Consegna 1:
Rispondi in base al testo su Papa Francesco e la sessualità:
(a) In che giorno e in quale occasione il Papa ha dato la risposta citata?
(b) In quale città i vescovi hanno stigmatizzato il mercato della tratta?
(c) Di quale documento Bergoglio riannuncia un capitolo?
Consegna 2: Prosegui il testo su Papa Francesco e la sessualità a partire dall'ultima frase riportata.

Estratto del documento:
Se il sesso non è un mostro…

“Il sesso è un dono di Dio, non è un mostro, è il dono di Dio per amare. Che qualcuno lo usi per fare soldi, per sfruttare gli altri, è un problema diverso”. Non si è spenta l’eco della risposta data da Papa Francesco il 28 gennaio sul volo di ritorno da Panama. Brucia ancora. Fa luce sul turpe mercato della tratta, stigmatizzato sabato dai nostri vescovi a Verona (vedi pag.15), e sui canali della pornodipendenza ormai a portata di smartphone.

Bergoglio riannuncia così un capitolo intero di Amoris Laetitia, sulla responsabilità dei genitori e della scuola in tempi in cui “si tende a banalizzare e impoverire la sessualità”. Ma come applicare terra i richiami pronunciati da Francesco ad alta quota?

Materiale estratto:
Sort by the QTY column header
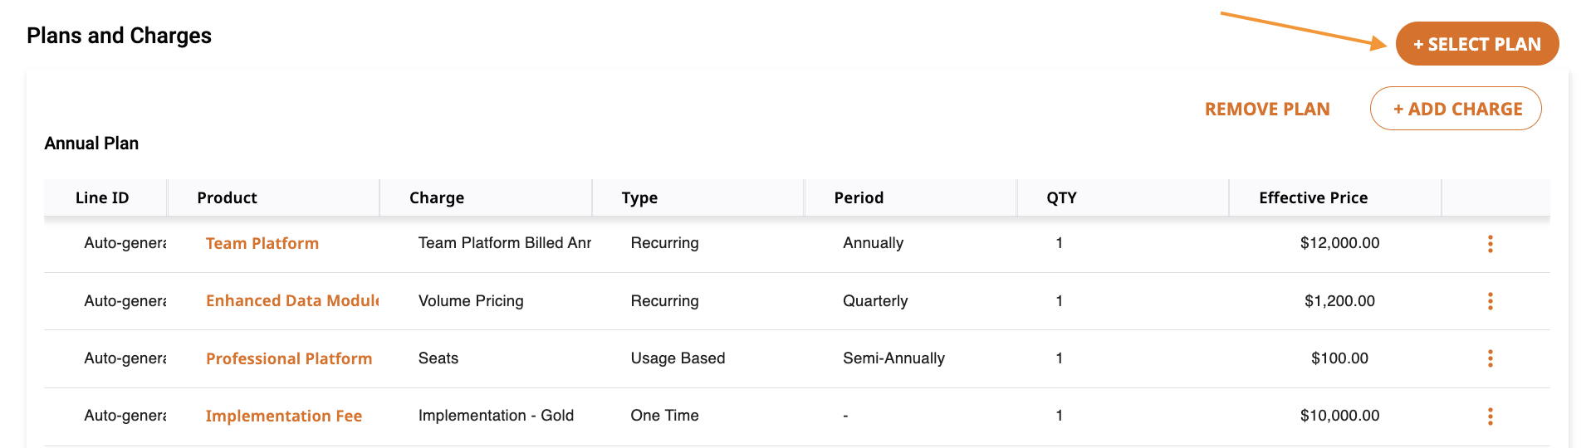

...

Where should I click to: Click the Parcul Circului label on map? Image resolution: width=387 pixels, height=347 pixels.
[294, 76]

Risultato 1:
(a) Il 28 gennaio, sul volo di ritorno da Panama.
(b) A Verona.
(c) Amoris Laetitia.

Risultato 2:
La Diocesi di Trento ha già una buona traccia, gli “Orientamenti per l’educazione degli adolescenti all’amore”, offerti dieci anni fa da un’equipe “trasversale” dopo tre anni di lavoro. Sono ancora d’attualità perché già allora si cominciava a sentire l’impatto dei nuovi media su relazioni affettive sempre più virtuali (con il fenomeno del sexting, lo scambio di messaggi sessualmente esplicito) ed a riscontrare l’insufficienza di un’informazione limitata agli aspetti biologici o sanitari o a risposte “facili”, senza prospettive di valore.

A proposito si legge in Amoris Laetitia: “Frequentemente l’educazione sessuale si concentra sull’invito a “proteggersi”, cercando un “sesso sicuro”. Queste espressioni trasmettono un atteggiamento negativo verso la naturale finalità procreativa della sessualità, come se un eventuale figlio fosse un nemico dal quale doversi proteggere. Così si promuove l’aggressività narcisistica invece dell’accoglienza”.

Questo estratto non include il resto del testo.